Hospital Militar, tercer piso, zona de terapia intensiva.

Mi hermano y yo fuimos a ver al tío que se estaba muriendo. Pero no fuimos ni porque era nuestro tío ni porque se estaba muriendo, sino porque nuestra madre nos pidió por favor.

De pronto ahí estábamos, sabiendo que lo único que nos unía era un compromiso tan ajeno como insoportable. El tío hacía ya unos días que no hablaba, así que lo único que cortaba el silencio era el ruido del respirador y los demás aparatos a los que estaba enchufado ese demacrado cuerpo de setenta años.

Tal vez por eso, porque ese no era un silencio dulce sino espeso, Mariano tuvo una idea a la que no pude resistirme.
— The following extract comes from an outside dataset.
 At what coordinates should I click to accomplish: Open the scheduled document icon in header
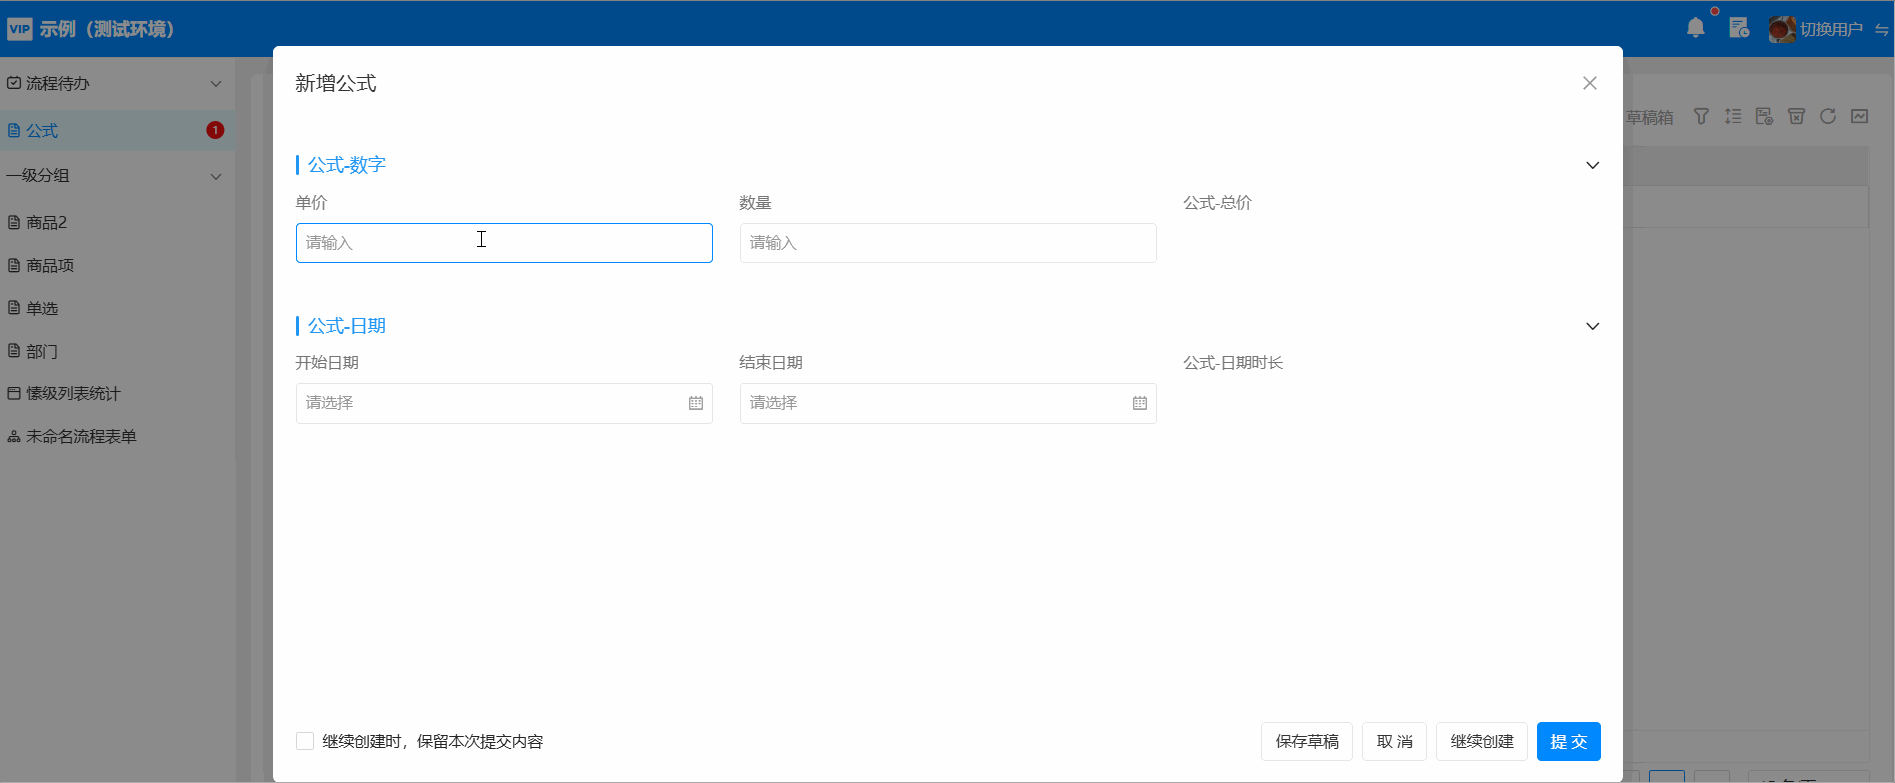(x=1739, y=28)
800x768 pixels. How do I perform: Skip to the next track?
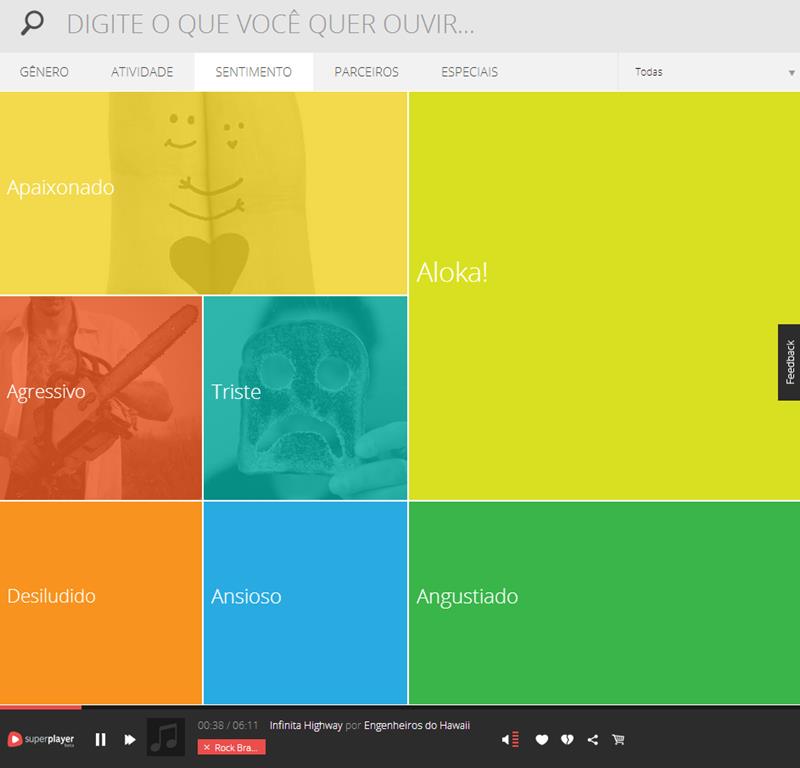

Me miró desde el otro lado de la cama, y murmurando me dijo:

– ¿Vamos a contarle lo de Chola?

Sonreímos en voz baja. Hubo un momento de dudas pero finalmente nos acercamos y le hablamos, casi susurrando, de una historia que nos había acompañado durante años.

Le dijimos que una vez, hacía mucho tiempo, cuando nosotros teníamos cinco o seis años, habíamos hecho una travesura en su casa y queríamos contársela ahora que ya nada se podía remediar.
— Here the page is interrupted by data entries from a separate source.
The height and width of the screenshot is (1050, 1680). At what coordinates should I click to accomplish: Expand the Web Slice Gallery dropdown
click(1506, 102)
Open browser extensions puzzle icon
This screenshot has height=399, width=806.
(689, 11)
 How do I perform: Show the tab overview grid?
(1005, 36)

Le explicamos que fue uno de esos tantos domingos en los que nuestros padres nos llevaban a comer a su casa de las afueras de la ciudad. Aprovechamos para dejarle bien en claro que esos días eran los mejores para nosotros, porque teníamos la oportunidad de jugar en el parque, andar por los árboles, correr, estar con los animales, ensuciarnos. Que éramos felices en esos días, eso le dijimos bien claro, y que a pesar de todo lo que había pasado después, los seguíamos recordando como los mejores de nuestra infancia.

Uno de esos días, como tantas otras veces, entramos sin permiso al gallinero para ver si había huevos y hacer alguna maldad. Pero algo nos salió mal y Chola, una ponedora blanca hermosa, que era la preferida del tío, se nos escapó. En vez de ir a decirle a nuestros padres, aterrorizados porque la disciplina siempre estuvo a la orden del día en esa casa, decidimos resolver solos el asunto. Tomamos dos palos y empezamos a correr a Chola por todo el parque. Pero lejos de entender nuestras intenciones, la gallina se asustó y huyó despavorida. Cacareaba como loca. No la podíamos detener. Nos pusimos muy nerviosos. Sabíamos que si el tío nos descubría íbamos a recibir una buena paliza y una penitencia interminable. El corazón nos latía a un ritmo feroz. Era nuestro final. Hasta que en un momento, casi milagroso, Mariano la tuvo cerca y alcanzó a darle con el palo en la cabeza.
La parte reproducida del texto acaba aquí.